**SOURCE TEXT:**
----------------
Content of the Problem
Napster was created by Shawn Fanning and Sean Parker and launched in 1999. Within a year, it had over 100,000 users, many of whom were sharing copyrighted music for free. However, Napster was involved in a lengthy legal battle with the Recording Industry Association of America (RIAA) and other parties and was eventually forced to shut down in 2001. The courts ruled against Napster, ordering it to stop allowing servers to upload and share copyrighted files. This decision had a significant impact on the file-sharing community and led to a broader discussion about intellectual property rights in the digital age.
Unfortunately, the centralization of the Napster index causes problems as well. Because the algorithm requires this index server for clients to initiate connections, the Napster service is easy to shut down. The central index server becomes a point of failure, and its removal causes all of the Napster clients to cease communication. The ease of shutdown is not really a problem with the protocol, but more a problem of avoiding third party intervention because of legality or other issues
Napster was an online platform used to download and access compressed digital music files in MP3 formats, making it one of the most popular peer-to-peer services in 1999. It was created by Shawn Fanning, an 18-year-old freshman in computer science at Northwestern University. Napster consisted of a central service that indexed its users and the files available on their machines, thus creating a list of music files that are available on Napster’s network. Napster gained immense popularity due to the fact that it was one of the most accessible services to use. In 2001, several record companies such as Sony Music Entertainment, Atlantic Records, MCA Records, Island Records, Motown Records, Capitol Records, and BMG Music collectively filed a lawsuit against Napster. The lawsuit, A&M Records, Inc. v. Napster Inc., was an Intellectual Property case that was adjudicated by the United States Court of Appeals for the Ninth Circuit (upon affirming the ruling of the United States District Court for the Northern District of California). The Court held that the defendant (Napster) was held liable for contributory infringement and vicarious infringement of the plaintiff’s copyrights. The Napster case gained immense popularity since it explored the intersection of copyright laws and peer-to-peer file sharing systems.
----------------
**TASK:** Pick up the text on Napster after its last sentence and continue it. The records come from a separate source.

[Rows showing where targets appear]
----------------
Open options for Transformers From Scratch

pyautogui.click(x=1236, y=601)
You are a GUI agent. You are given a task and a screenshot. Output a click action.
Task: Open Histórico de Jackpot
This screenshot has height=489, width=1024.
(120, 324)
----------------
**RESULT FOR THIS TASK:**
Literature Review
Napster was a peer-to-peer (P2P) file sharing service that used a centralized index server to connect users to digital audio files:
- Index server
Users could search the index by song title or artist name. If the index found the song on another connected computer, the user could download a copy and also share their own files in response to other users’ searches.
- P2P model
The files themselves were not stored on a central server, but instead indexed links to files on users’ computers. This is what gives the technology its name, “peer to peer”.
- Peers
Peers acted as both clients and servers. When a peer needed a file, it would look up the file in the index server, which would provide a list of peers that had the file. The peer could then connect to that peer to download the file, and also wait for requests from other peers to send the requested file.
Napster’s file sharing protocol is based around a central index server that contains the files being shared by Napster clients. In order to find a file, a client accesses this central index, finds the file they desire, and then locates the machine on which this file resides. Once the machine that has the file is found, the client initiates a connection with the machine and downloads the file directly from there. The central index server provides a number of useful features in the Napster system. First, it allows easy and quick searches of data that resides on the network. Second, it reduces the amount of network bandwidth taken up by the algorithm because search requests do not need to be forwarded amongst clients. Finally, the central server makes it easy to connect to the Napster network. Because there is a single known address for the central server, this connection can be done automatically by installation software.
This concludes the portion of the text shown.